Tugas lain KPU baru yang segera menghadang ialah kemampuan dalam menata birokrasi kelembagaan internal KPU pusat, terutama hubungan pejabat PNS di sekretariat jenderal, KPU pusat, dan KPU daerah dengan sekretariat daerah. Soliditas dan kewibawaan KPU RI hanya dapat dijawab jika persolan internal KPU pusat telah selesai diurai. Pada titik tersebut, KPU baru perlu memosisikan secara jelas tugas pokok dan fungsi (tupoksi) KPU dan kesekretariatan KPU melalui peraturan KPU sebagai tindak lanjut dari UU No 15 Tahun 2011 tentang Penyelenggara Pemilu.

Kualitas kinerja KPU sangat ditentukan kualitas KPU daerah (provinsi/kabupaten/ kota) dan sekretariat KPU di semua tingkatan. Selain meningkatkan kesejahteraan mereka melalui program remunerasi dan uang kehormatan yang memadai, peningkatan kualitas sumber daya manusia (SDM) melalui aneka pelatih n di bidang manajemen pemilu dan resolusi konflik pemilu serta aspek hukum penyelenggaraan pemilu seharusnya menjadi perhatian utama KPU baru. Mengabaikan keterlibatan KPU daerah dalam manajemen pemilu akan menjadi persoalan. Sebaik apa pun program kerja KPU pusat akan sulit dieksekusi di daerah jika SDM-nya tak memadai.

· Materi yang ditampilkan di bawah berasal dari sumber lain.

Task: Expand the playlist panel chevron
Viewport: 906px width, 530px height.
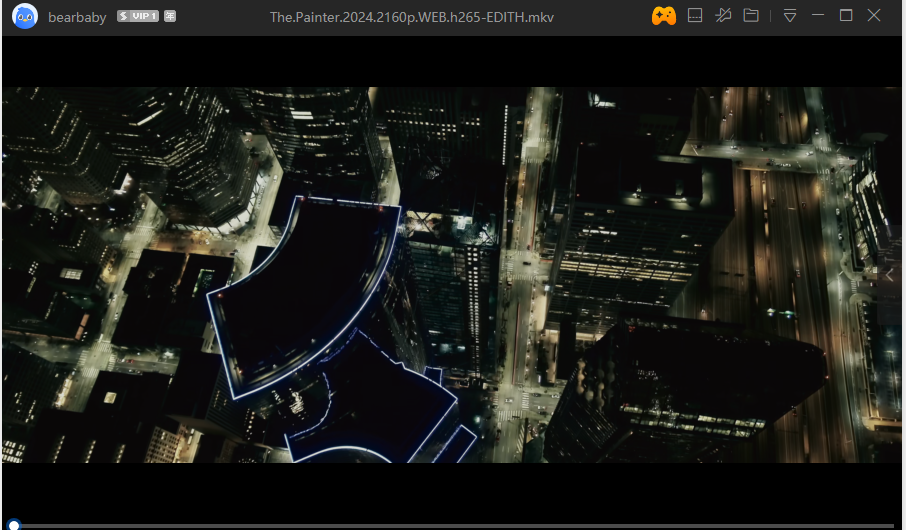Action: pyautogui.click(x=890, y=275)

Lebih dari itu, KPU baru diharapkan mampu bersikap transparan dalam manajemen pemilu dan tidak alergi menerima kritik yang membangun. KPU baru juga diharapkan mampu menjadi agen demokrasi yang produktif dan cerdas dalam membangun database kepemiluan, data pemilih, dan hasil pemilu melalui pengembangan teknologi informasi.
Yang tak kalah penting ialah KPU baru perlu mendorong diri agar dapat menghindari keterlibatan pihak asing dalam proses dan penyelenggaraan pemilu. Nasionalisme dan etos kerja kemandirian kebangsaan semestinya menjadi ikon Pemilu 2014.